SHORT TASK: Rewrite the listing from its start down through the line containing "[x=75, y=49]", changing "bell icon" to "alarm icon" and keeping everything else the same.

Entries on where items appear:
§
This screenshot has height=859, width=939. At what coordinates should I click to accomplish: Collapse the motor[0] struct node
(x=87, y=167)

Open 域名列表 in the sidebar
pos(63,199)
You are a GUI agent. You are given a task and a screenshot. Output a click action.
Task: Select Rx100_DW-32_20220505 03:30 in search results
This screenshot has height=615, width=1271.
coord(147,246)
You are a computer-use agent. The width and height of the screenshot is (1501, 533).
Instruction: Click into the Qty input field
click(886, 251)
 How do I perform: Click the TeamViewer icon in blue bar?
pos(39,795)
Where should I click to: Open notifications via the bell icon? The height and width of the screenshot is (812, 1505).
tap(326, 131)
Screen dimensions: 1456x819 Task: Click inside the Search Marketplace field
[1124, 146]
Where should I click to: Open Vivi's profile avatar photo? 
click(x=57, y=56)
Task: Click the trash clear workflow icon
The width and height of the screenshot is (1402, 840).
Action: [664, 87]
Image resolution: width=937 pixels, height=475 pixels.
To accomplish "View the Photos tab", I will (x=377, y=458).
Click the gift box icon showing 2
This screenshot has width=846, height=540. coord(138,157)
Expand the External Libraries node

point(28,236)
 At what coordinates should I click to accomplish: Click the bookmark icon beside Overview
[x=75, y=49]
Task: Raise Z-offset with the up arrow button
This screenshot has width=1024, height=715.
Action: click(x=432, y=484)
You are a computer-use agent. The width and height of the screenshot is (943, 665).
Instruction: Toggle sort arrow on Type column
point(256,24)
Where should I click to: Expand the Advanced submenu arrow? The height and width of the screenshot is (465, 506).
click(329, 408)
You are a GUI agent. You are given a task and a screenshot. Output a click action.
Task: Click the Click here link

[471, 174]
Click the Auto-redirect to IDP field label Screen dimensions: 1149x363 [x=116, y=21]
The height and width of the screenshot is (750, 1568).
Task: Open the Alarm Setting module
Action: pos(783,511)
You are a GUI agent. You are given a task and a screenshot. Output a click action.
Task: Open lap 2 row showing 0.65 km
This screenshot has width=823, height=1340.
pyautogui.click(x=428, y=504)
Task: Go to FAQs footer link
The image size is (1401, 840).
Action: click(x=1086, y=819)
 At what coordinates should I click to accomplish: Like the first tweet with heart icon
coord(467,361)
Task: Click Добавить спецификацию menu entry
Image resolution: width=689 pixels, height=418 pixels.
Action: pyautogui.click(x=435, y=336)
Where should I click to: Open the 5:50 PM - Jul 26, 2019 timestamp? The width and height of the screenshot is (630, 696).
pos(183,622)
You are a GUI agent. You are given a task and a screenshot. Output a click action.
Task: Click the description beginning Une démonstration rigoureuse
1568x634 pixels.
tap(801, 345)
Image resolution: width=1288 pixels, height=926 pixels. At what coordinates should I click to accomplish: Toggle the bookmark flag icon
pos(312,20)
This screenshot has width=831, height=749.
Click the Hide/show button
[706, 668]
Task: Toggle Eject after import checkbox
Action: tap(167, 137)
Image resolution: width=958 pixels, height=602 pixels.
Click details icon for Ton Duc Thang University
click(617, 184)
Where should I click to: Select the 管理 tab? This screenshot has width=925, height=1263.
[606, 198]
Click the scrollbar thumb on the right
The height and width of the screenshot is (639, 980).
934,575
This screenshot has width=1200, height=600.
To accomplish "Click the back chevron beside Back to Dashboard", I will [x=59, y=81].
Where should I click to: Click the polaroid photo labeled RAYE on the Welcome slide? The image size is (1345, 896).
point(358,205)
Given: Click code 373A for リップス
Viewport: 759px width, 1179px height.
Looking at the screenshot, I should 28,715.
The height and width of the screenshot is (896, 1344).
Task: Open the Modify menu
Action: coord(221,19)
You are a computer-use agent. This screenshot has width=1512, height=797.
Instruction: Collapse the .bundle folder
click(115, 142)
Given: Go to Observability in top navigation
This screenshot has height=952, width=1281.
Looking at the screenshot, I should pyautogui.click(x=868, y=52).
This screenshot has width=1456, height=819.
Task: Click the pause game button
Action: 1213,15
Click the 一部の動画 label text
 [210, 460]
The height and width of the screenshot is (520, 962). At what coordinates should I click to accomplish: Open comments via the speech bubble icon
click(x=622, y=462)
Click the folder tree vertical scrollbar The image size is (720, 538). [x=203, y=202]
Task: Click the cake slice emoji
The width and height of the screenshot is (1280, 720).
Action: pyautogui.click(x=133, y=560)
§
FINAL ANSWER:
This screenshot has height=859, width=939. At what coordinates should I click to accomplish: Collapse the motor[0] struct node
(x=87, y=167)

Open 域名列表 in the sidebar
pos(63,199)
You are a GUI agent. You are given a task and a screenshot. Output a click action.
Task: Select Rx100_DW-32_20220505 03:30 in search results
This screenshot has height=615, width=1271.
coord(147,246)
You are a computer-use agent. The width and height of the screenshot is (1501, 533).
Instruction: Click into the Qty input field
click(886, 251)
 How do I perform: Click the TeamViewer icon in blue bar?
pos(39,795)
Where should I click to: Open notifications via the alarm icon? The height and width of the screenshot is (812, 1505).
tap(326, 131)
Screen dimensions: 1456x819 Task: Click inside the Search Marketplace field
[1124, 146]
Where should I click to: Open Vivi's profile avatar photo? 
click(x=57, y=56)
Task: Click the trash clear workflow icon
The width and height of the screenshot is (1402, 840).
Action: [664, 87]
Image resolution: width=937 pixels, height=475 pixels.
To accomplish "View the Photos tab", I will (x=377, y=458).
Click the gift box icon showing 2
This screenshot has width=846, height=540. coord(138,157)
Expand the External Libraries node

point(28,236)
 At what coordinates should I click to accomplish: Click the bookmark icon beside Overview
[x=75, y=49]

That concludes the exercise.